Africans, a majority from West Africa, introduced their distinctive syncopation & percussive instruments to the Americas which cohered with Spanish genres (like flamenco & paso doble) & native music & dance & transformed them. Thus we have the salsa, mambo, cha cha, rumba, tango, & merengue (which began as African mimicry of the French minuet)--as well as a vast repertoire of musical genres which continue to fuse & hybridize. We live in an interesting world.

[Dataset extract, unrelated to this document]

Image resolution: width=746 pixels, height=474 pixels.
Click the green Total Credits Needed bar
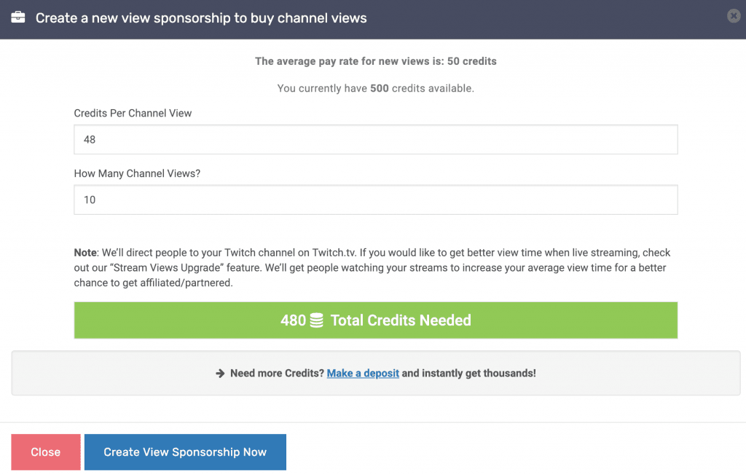pos(375,320)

But the cultural fusions are infinitely more complex than even that. The Spanish flamenco & paso doble are themselves the result of hybridization. To name just a few elements, flamenco incorporates body movements from Hindu dancing brought, according to some historians, by Untouchable migrants from the Punjabi region of India (other historians claim they were hired performers at festivals); Andalusian regional folk dances; Jewish synagogue chants; Arabic elements, not so much in body movements but in use of finger cymbals, tambourines & costuming; & going full circle, African influences coming back to Spain from colonies in the Americas.

All that history to explain that now we read many Arabs are concerned about the “Westernization” introduced into Middle Eastern cultures through TV programs, music videos, hip-hop music, comic book super heroes, & Barbie dolls. Of course the concern is the cultural indoctrination of white supremacist ideas which permeate much of this pop cultural stuff along with male supremacism.

Photojournalist Natalie Naccache has launched a project to document this cultural collision & has already traveled through several countries to investigate how Arabs are attempting to manage this phenomenon. Though as any feminist mother of a child clamoring for a Barbie doll can testify, it’s a lot easier to disseminate these cultural influences than to control them. In Kuwait, she is looking at a series of comic books that have superheroes from Arabic history with Islamic archetypes; & she is documenting the popularity of Fulla dolls, essentially Arabized Barbie dolls which are selling well from Egypt to Saudi Arabia.

Cultural fusions are so creative & expand the artistic possibilities that make human beings such an interesting lot--which makes it all the more important that supremacist views be challenged & defeated politically so the creative potentials of all will be allowed to flourish--& we can live in a world of music & dance.